Summer jobs in trail work, weed removal taking root in Garfield County
Trails, take heart.
A program that employed about 15 Garfield County teens and young adults this summer to do weed and trail work was enough of a success that county officials are talking about expanding it.
County commissioners committed $80,000 to the program in June as part of an endeavor to boost economic development and employment in response to the county’s high jobless rate.
The county worked through the Western Colorado Conservation Corps in Grand Junction to get the work projects done. That organization provides opportunities for people from 14 to 25 to work on outdoors projects while learning skills and even earning college scholarship money in the process.
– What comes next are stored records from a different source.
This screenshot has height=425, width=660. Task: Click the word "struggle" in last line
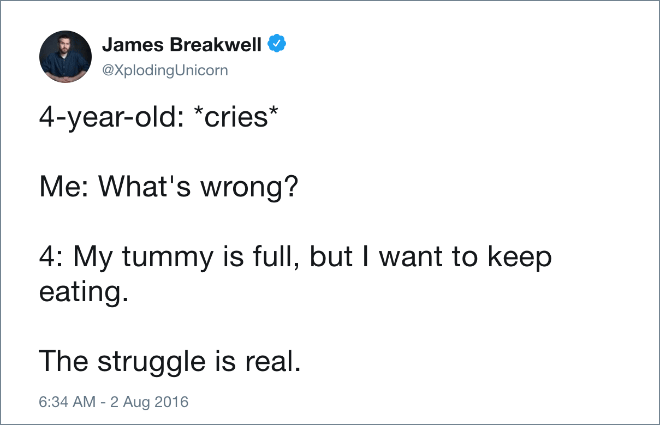coord(152,362)
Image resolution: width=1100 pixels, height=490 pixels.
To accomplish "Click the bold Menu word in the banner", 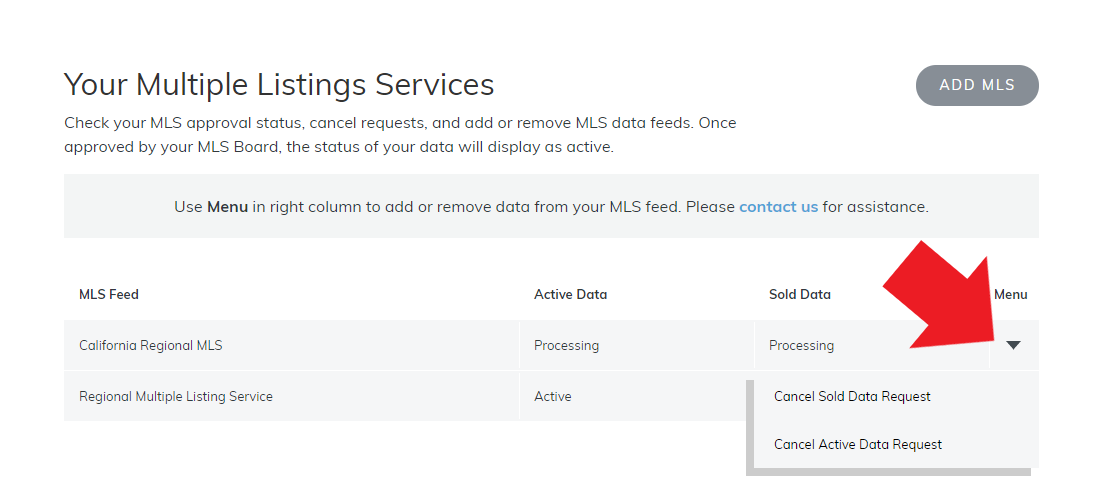I will 227,207.
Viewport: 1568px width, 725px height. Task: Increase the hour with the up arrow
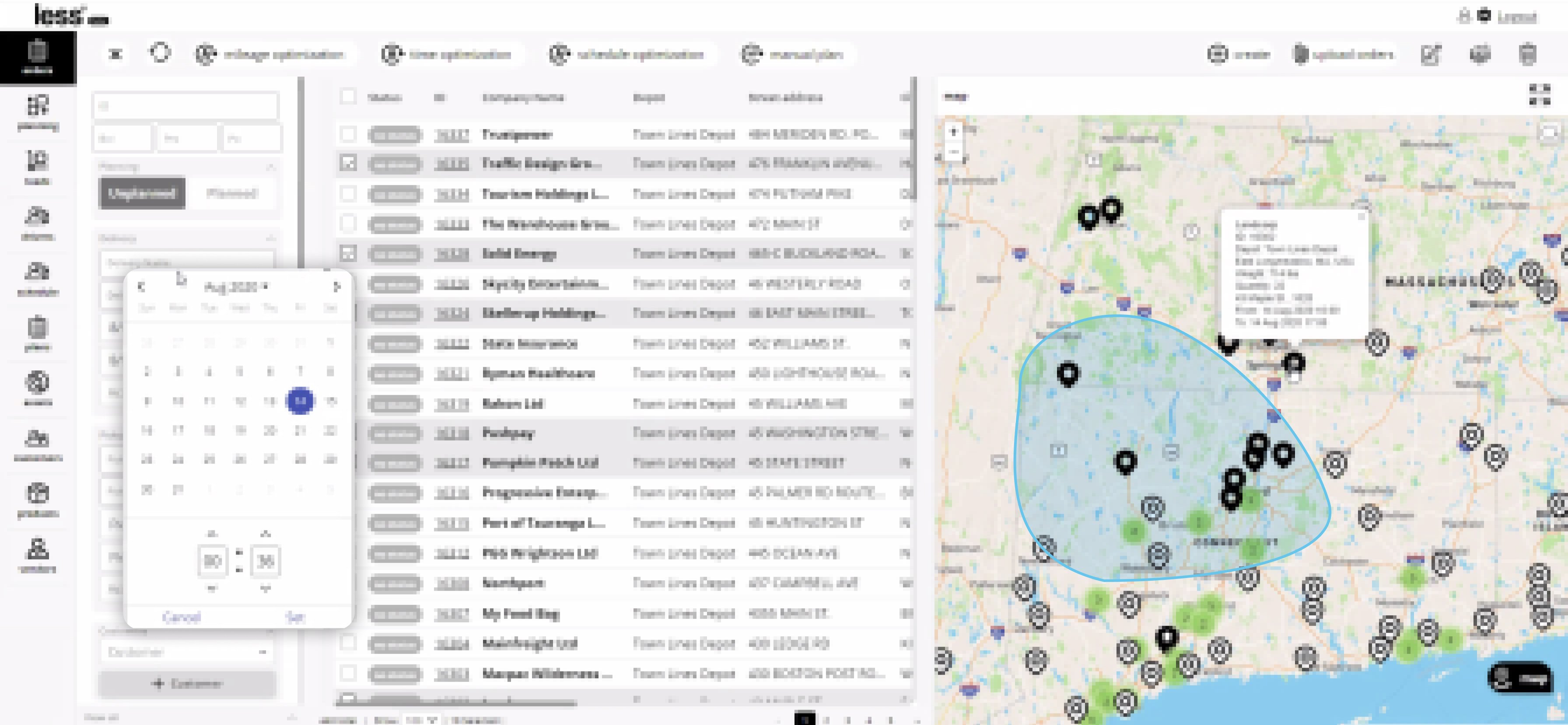click(212, 534)
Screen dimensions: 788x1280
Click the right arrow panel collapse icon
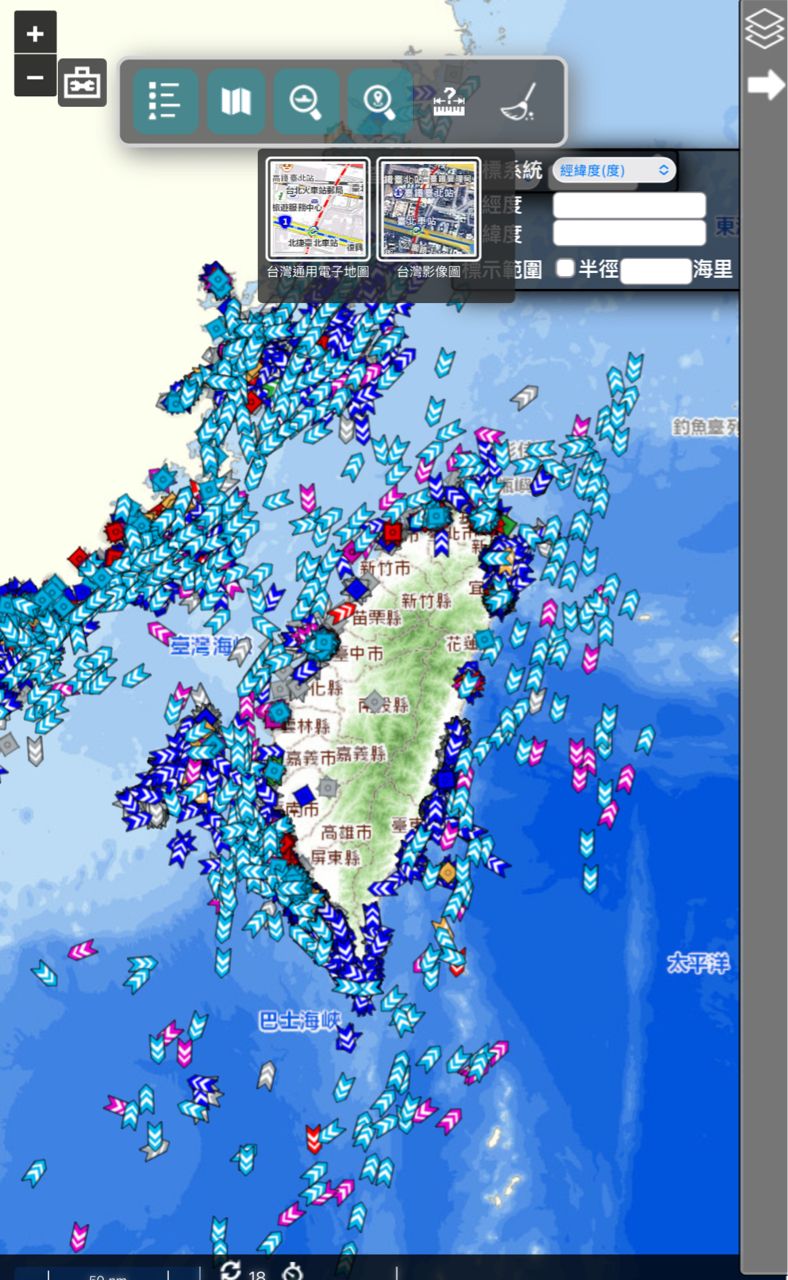tap(765, 85)
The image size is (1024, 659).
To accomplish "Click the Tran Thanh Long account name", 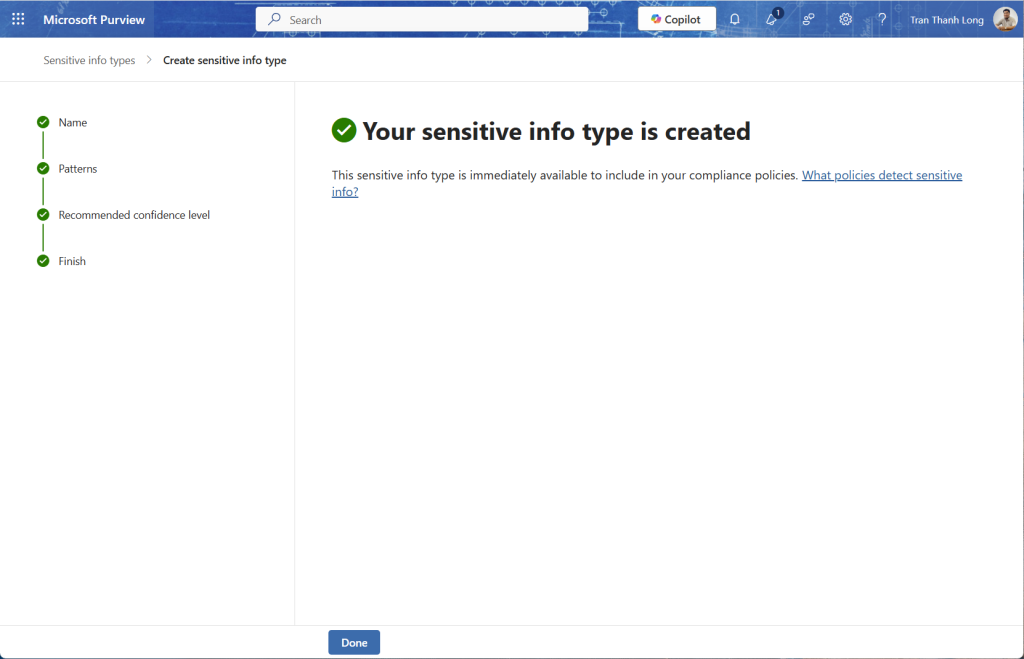I will pyautogui.click(x=946, y=20).
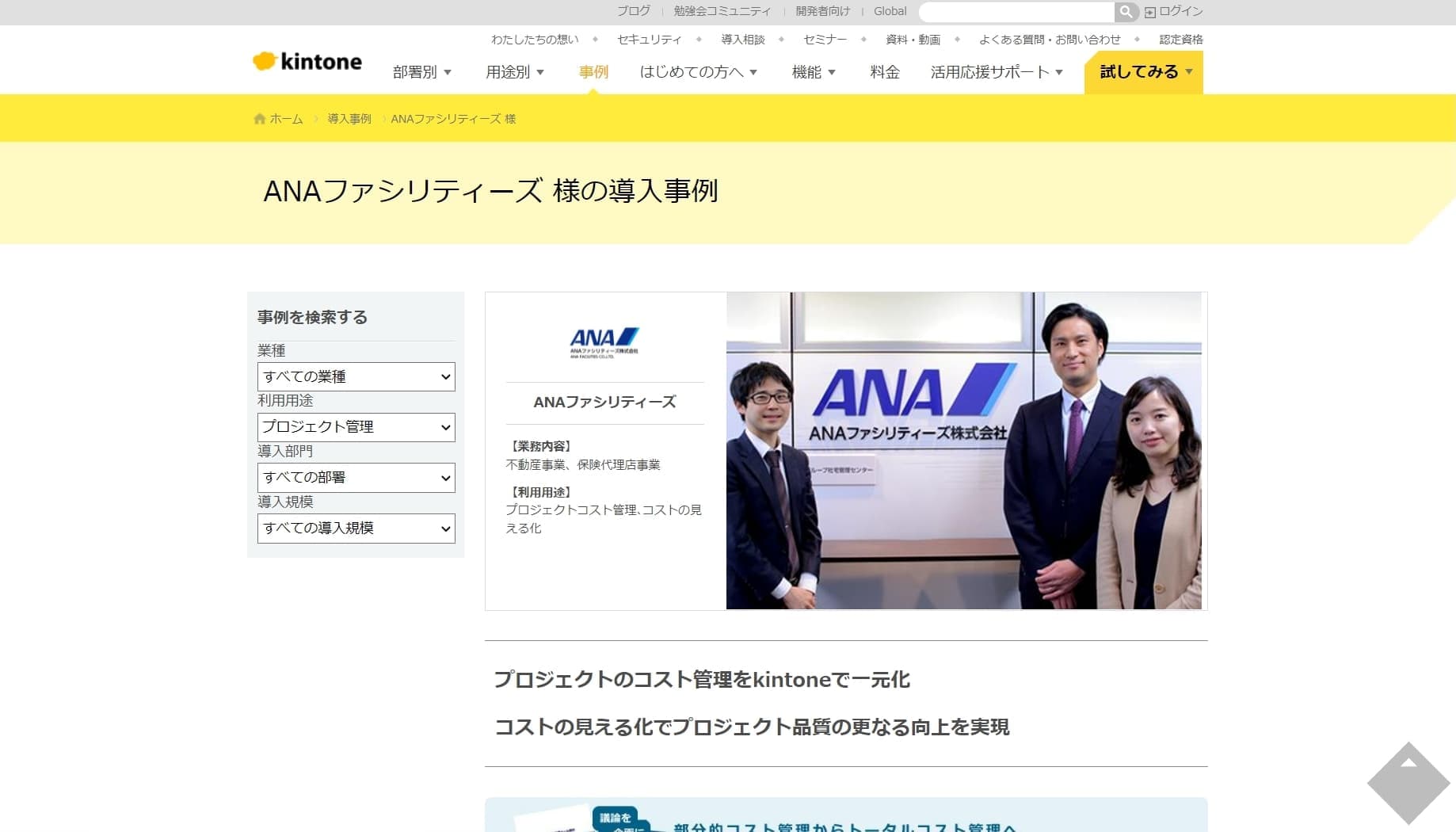Click the scroll-to-top diamond icon
Screen dimensions: 1456x832
click(x=1408, y=782)
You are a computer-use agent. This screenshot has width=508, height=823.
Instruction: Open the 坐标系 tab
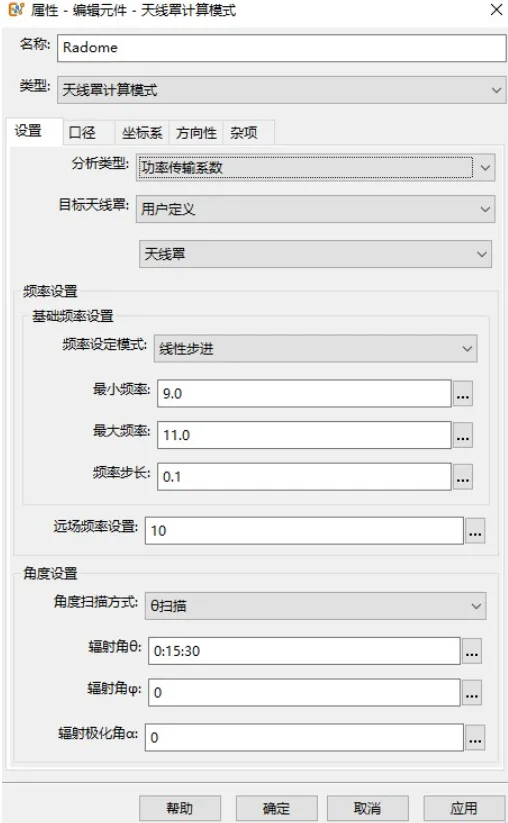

This past summer, Garfield County crews did weed removal work and trail maintenance in places from Glenwood Springs to Rifle. They worked with agencies including the U.S. Forest Service, Bureau of Land Management and Colorado Parks and Wildlife, exposing the workers to potential future career opportunities. They also received training in areas such as herbicide application, chain saw safety and use, first aid and CPR, and camping skills such as packing out what they brought in and leaving heavy nonessentials out of a backpack.
Conservation Corps director Trevor Wickersham said that latter lesson was driven home when workers had to backpack three miles up the Mansfield Trail north of Silt to work on it.
“The crews really learned quickly what was a necessity up there, what was not,” Wickersham told county commissioners Monday in a report on how this summer’s program went.
Workers were paid $7.50 to $8.10 an hour. Most also worked at least 300 hours, enough to earn $1,132 in AmeriCorps scholarships, and some earned $1,400 in scholarships for working more than 450 hours.
For some, this summer’s program also has led to tamarisk removal work near Rifle that’s being paid for by the Southside Conservation District.
Garfield Commissioner John Martin said the program was a good way to help agencies that struggle to keep up with trail maintenance because of budget limitations.
He said part of this year’s funding came from the federal Payment in Lieu of Taxes program, which helps compensate local jurisdictions that have public lands that don’t generate property taxes.
“I think we’re using the proper funds for it and actually getting the proper return in terms of payments for federal lands,” Martin said.
County commissioners indicated they expect to double funding for the outdoor jobs program next year.